Do you scream when you see a lizard? Read on to find out why lizards are important to us. Text and pictures J. Subramanean
Lizards are reptiles that primarily eat insects. However, some lizards do eat other vertebrates and sometimes even plants. Most lizards are herbivores. But some like the Komodo dragon in the Indonesian islands, feed on mammals.
In the shade
Lizards are ectotherms, meaning their activity depends on their external temperature. Global warming is the increase of Earth’s average surface temperature due to effect of greenhouse gases, such as carbon dioxide emissions from burning fossil fuels or from deforestation, which trap heat that would otherwise escape from Earth. This is a green house effect.
Lizards respond to global warming in two ways: adapt and survive, or die. In temperate zones like North America, lizards are vulnerable to climate change. Their reproduction is closely tied to narrow windows of time in the spring and summer. Heat does not kill the lizards but instead it prevents them from reproducing.

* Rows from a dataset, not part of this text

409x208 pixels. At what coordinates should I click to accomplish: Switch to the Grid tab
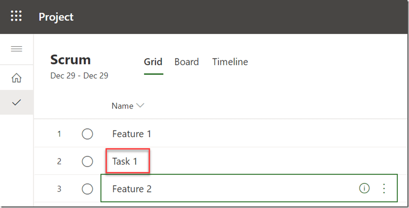click(x=153, y=62)
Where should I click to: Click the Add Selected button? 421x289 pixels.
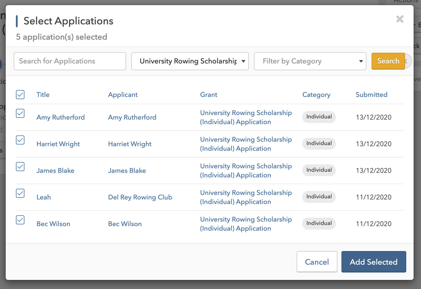pyautogui.click(x=374, y=262)
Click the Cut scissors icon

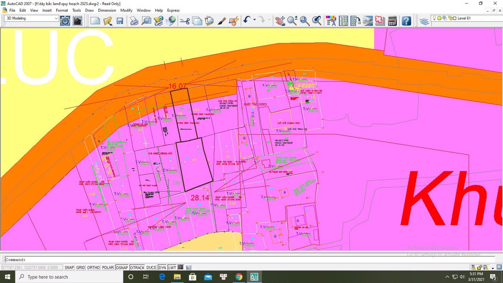coord(185,21)
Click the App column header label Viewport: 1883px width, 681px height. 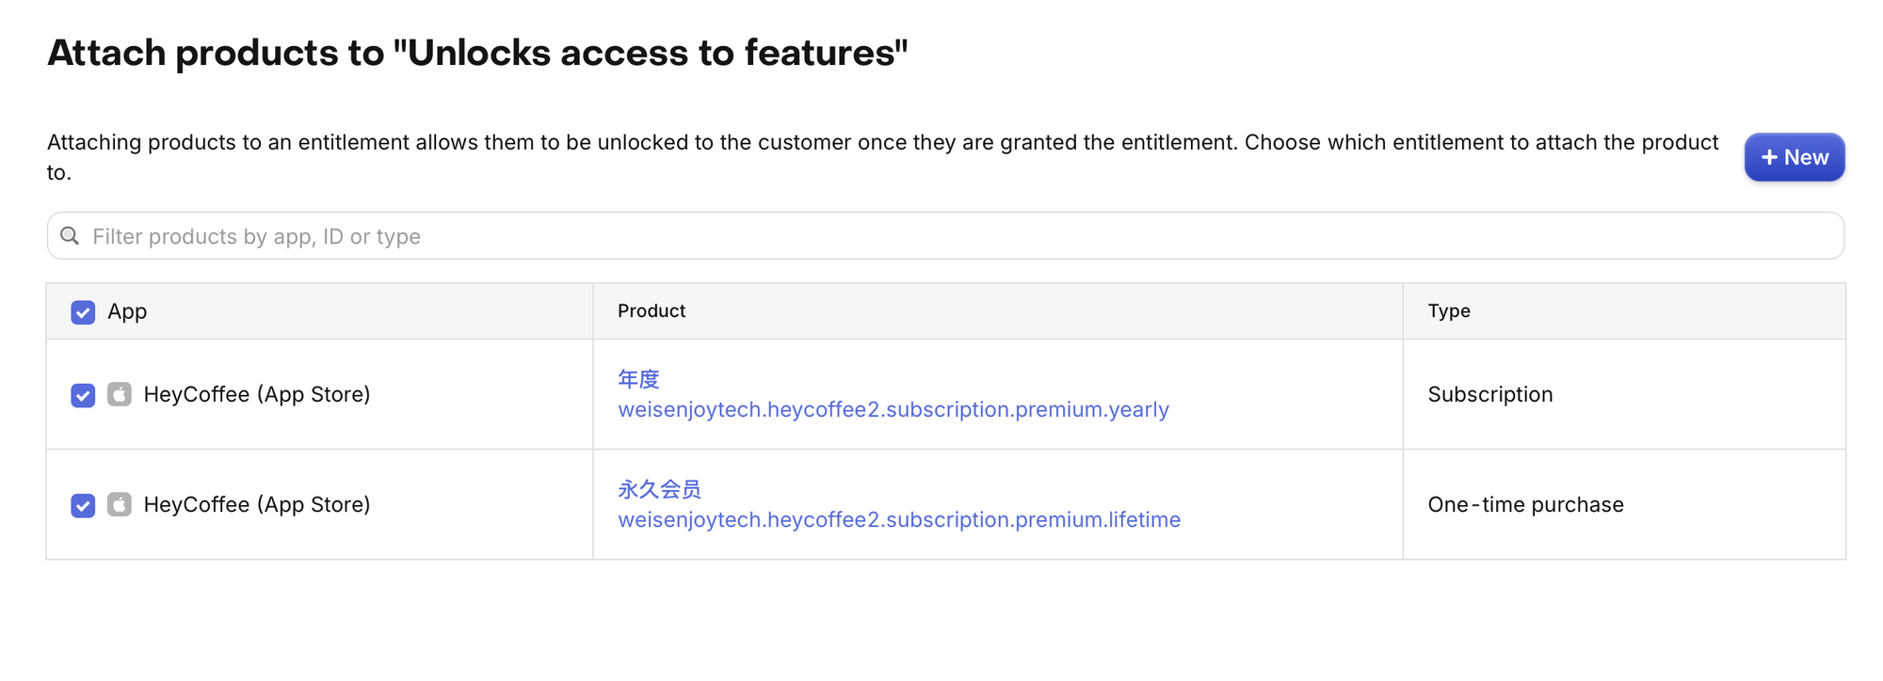127,311
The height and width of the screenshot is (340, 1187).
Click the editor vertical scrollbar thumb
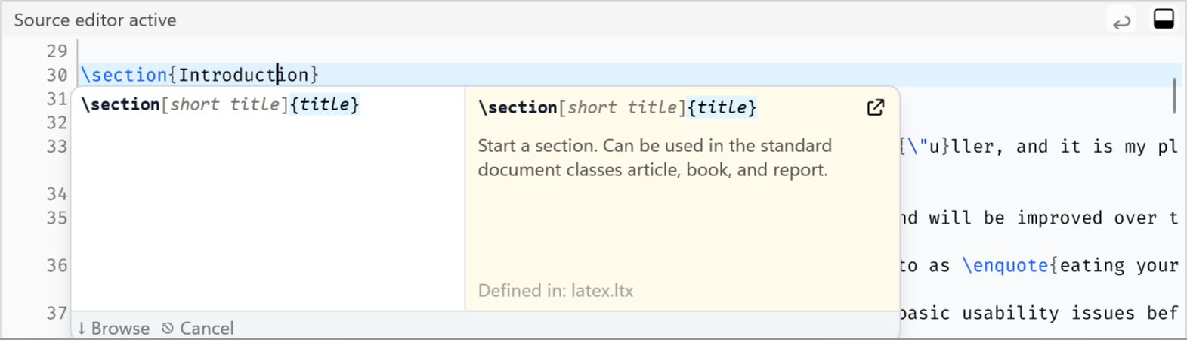1174,95
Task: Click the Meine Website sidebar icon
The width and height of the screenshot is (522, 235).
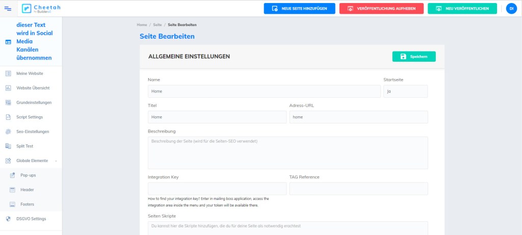Action: [x=8, y=73]
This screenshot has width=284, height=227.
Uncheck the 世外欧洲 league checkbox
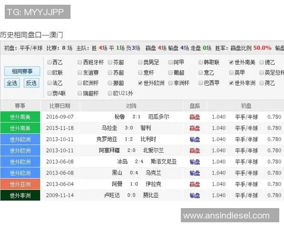[140, 83]
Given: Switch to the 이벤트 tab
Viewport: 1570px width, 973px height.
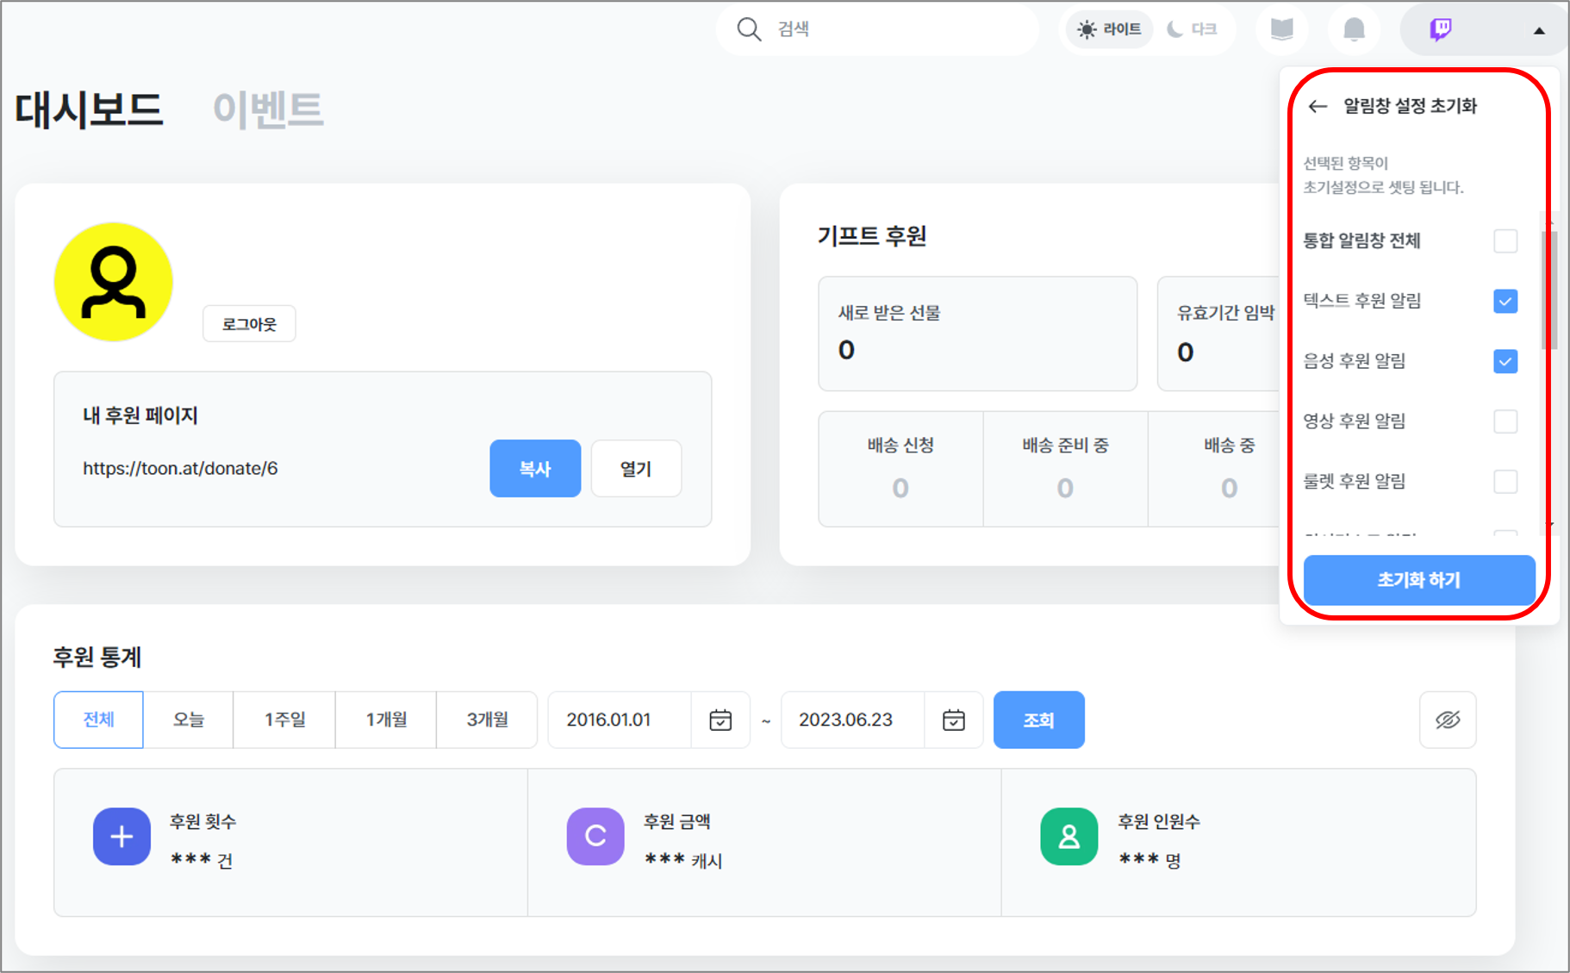Looking at the screenshot, I should click(x=267, y=109).
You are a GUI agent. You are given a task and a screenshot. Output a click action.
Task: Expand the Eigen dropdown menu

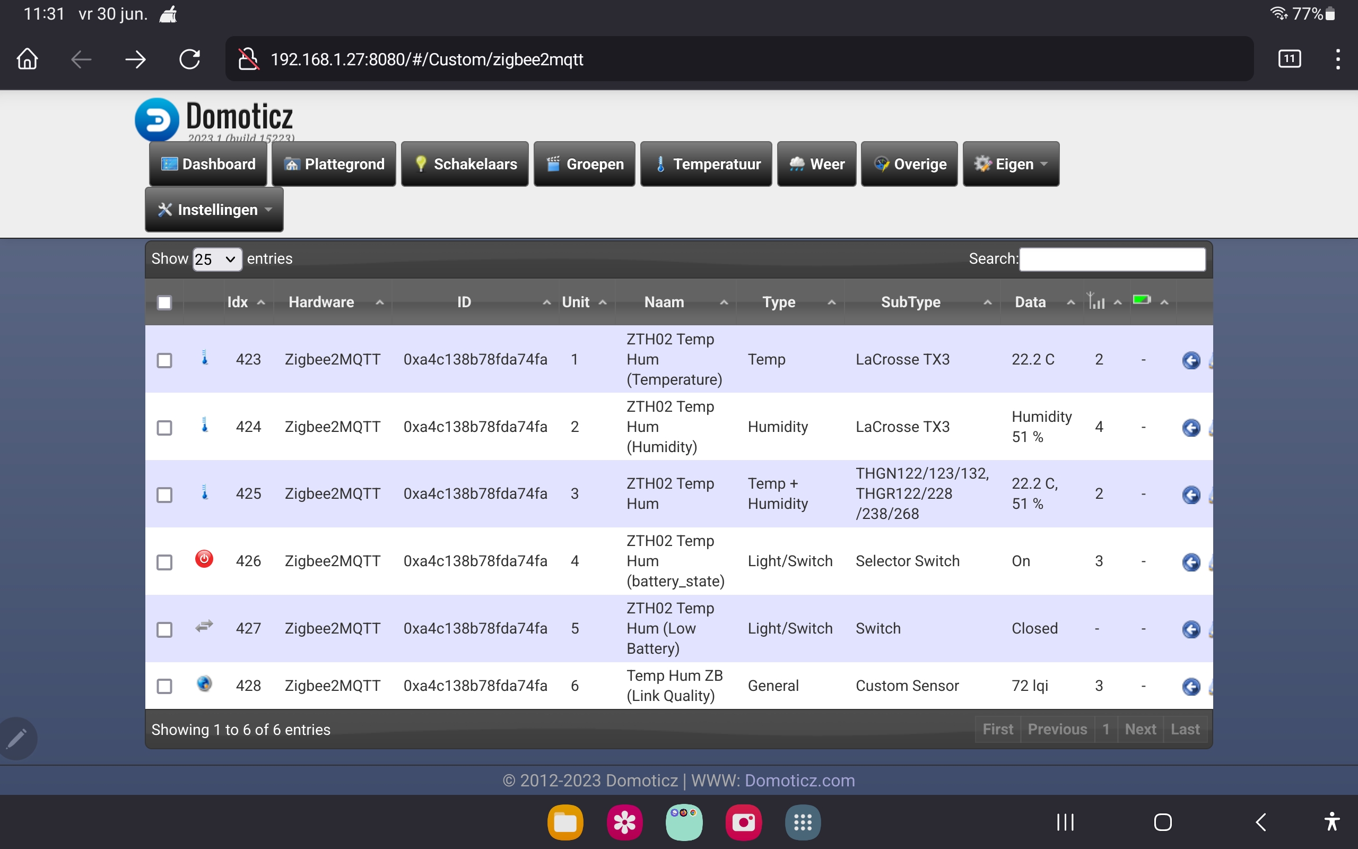tap(1011, 164)
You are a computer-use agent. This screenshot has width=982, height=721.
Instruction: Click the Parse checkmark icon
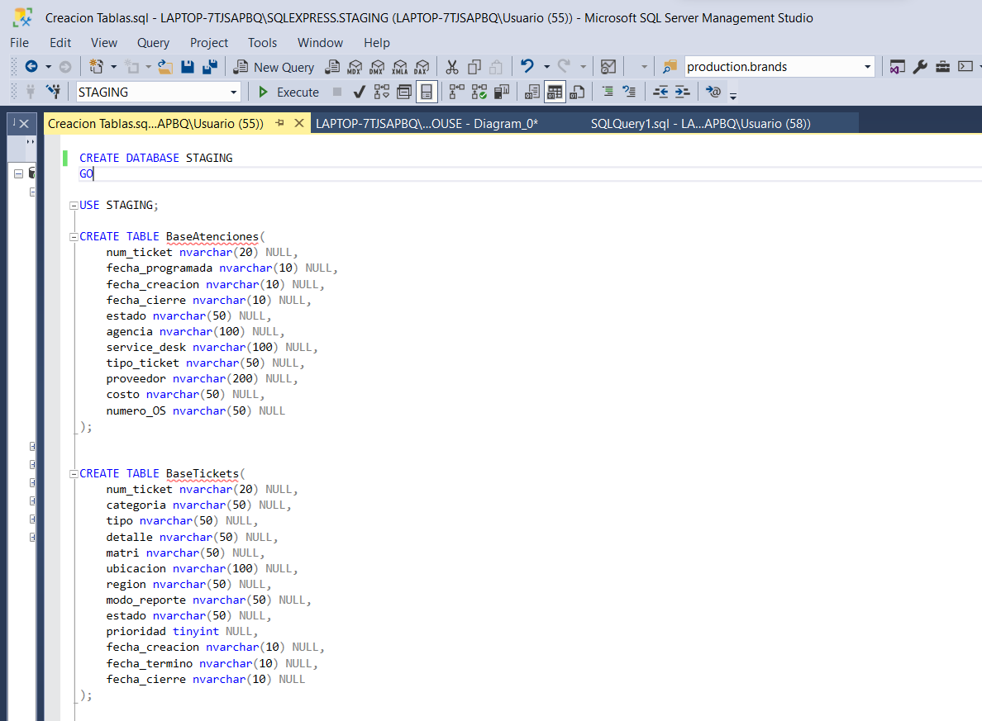360,92
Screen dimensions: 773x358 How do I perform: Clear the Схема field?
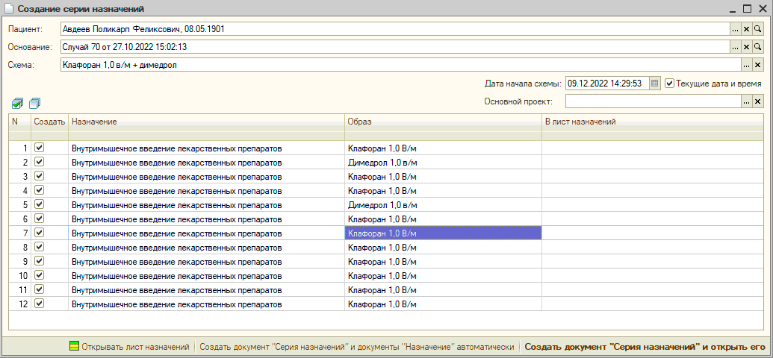(x=757, y=65)
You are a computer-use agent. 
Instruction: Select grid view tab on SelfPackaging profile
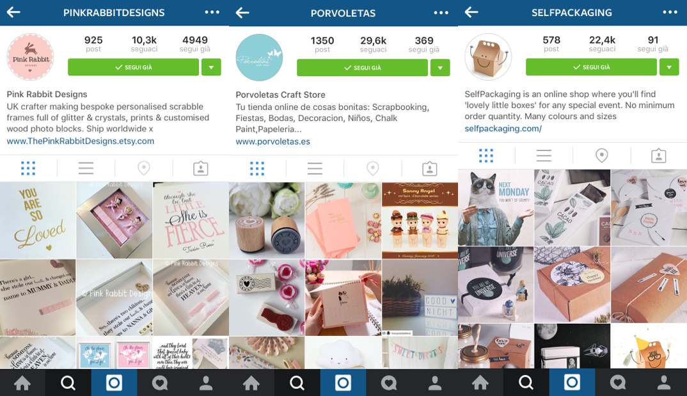(x=486, y=155)
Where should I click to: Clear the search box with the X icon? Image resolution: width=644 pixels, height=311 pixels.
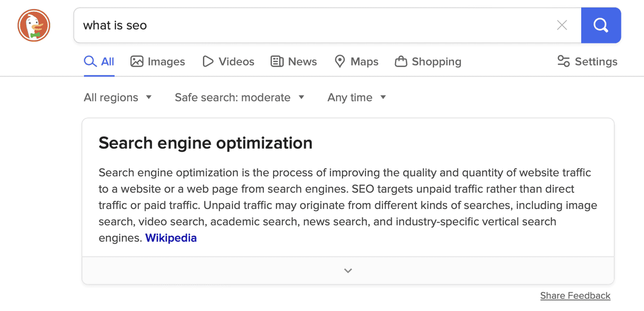562,25
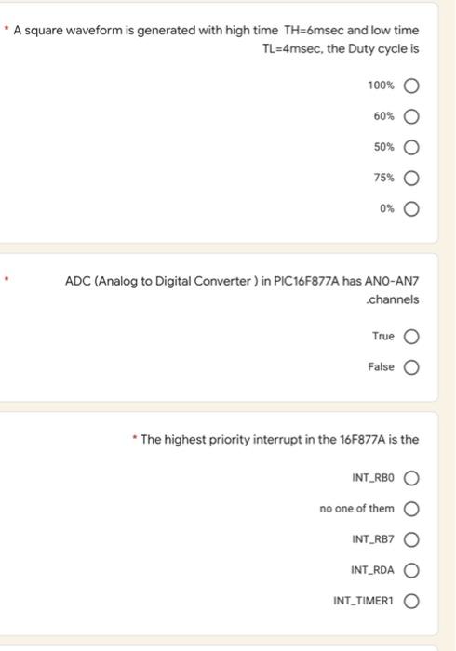Image resolution: width=456 pixels, height=651 pixels.
Task: Choose INT_RDA interrupt answer
Action: [411, 570]
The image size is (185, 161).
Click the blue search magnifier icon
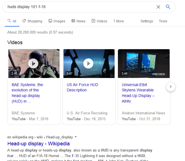pyautogui.click(x=168, y=7)
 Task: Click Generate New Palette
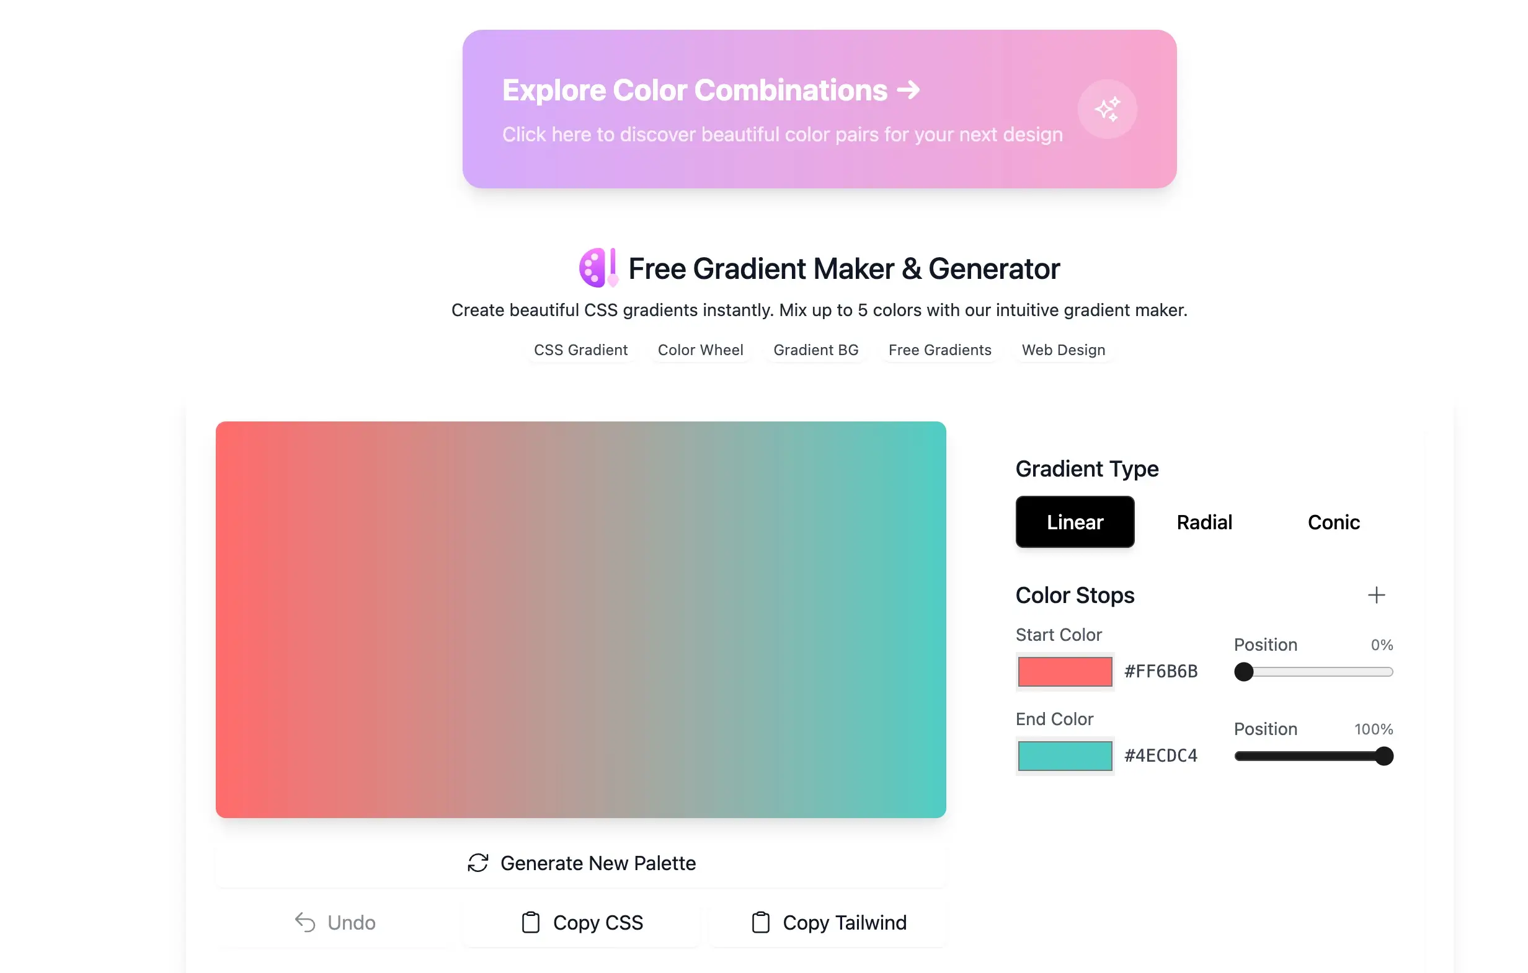tap(581, 863)
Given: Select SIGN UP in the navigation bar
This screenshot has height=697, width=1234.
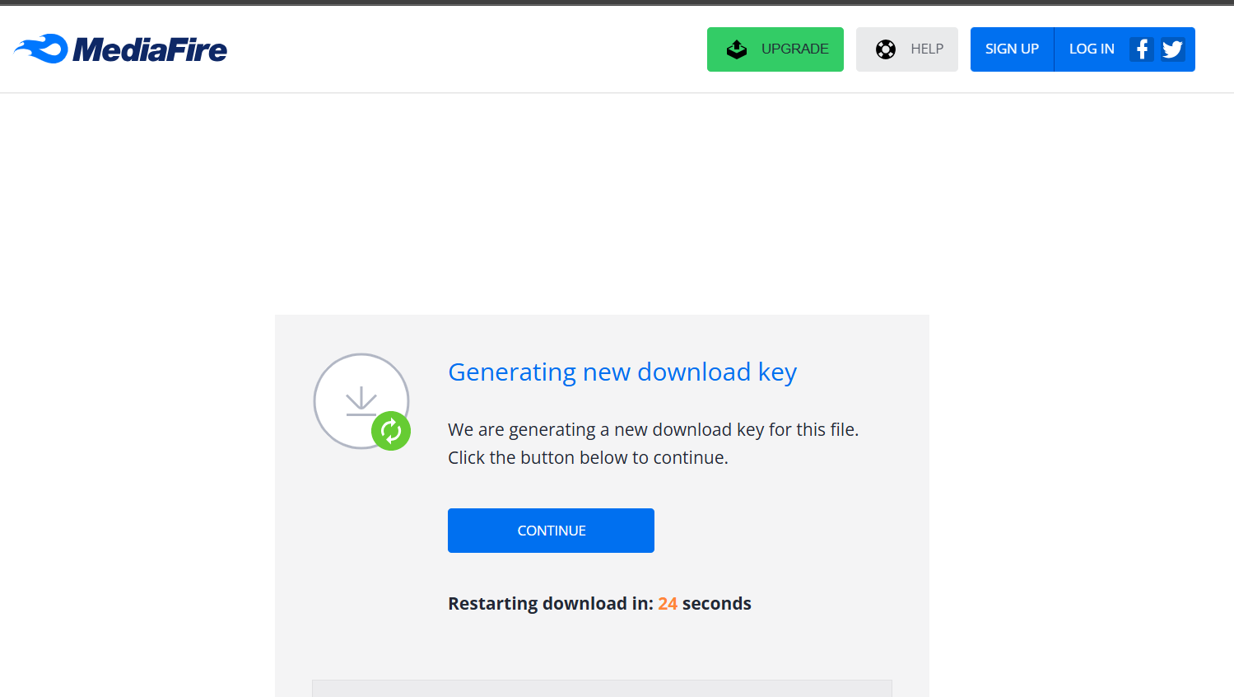Looking at the screenshot, I should [x=1012, y=49].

In tropical countries like India lizards cannot regulate their body temperature. On hot days, they tend not to move around much, preferring to laze in cool burrows so as not to get too hot. Global warming causes the weather to get hotter and stay hotter longer and lizards, especially species that live in the tropical areas spend more time seeking refuge out of the sun. Staying in the shade for such long periods causes irreparable damage to the breeding cycle and eggs do not hatch.
The disappearance of the lizard population is likely to cause a break in the food chain. Lizards are important prey for many birds, snakes, and other animals, and they are important predators of insects. Thus they are an important part of the food chain.
Climate change is occurring too rapidly for lizards to compensate with physiological adaptations to higher body temperatures.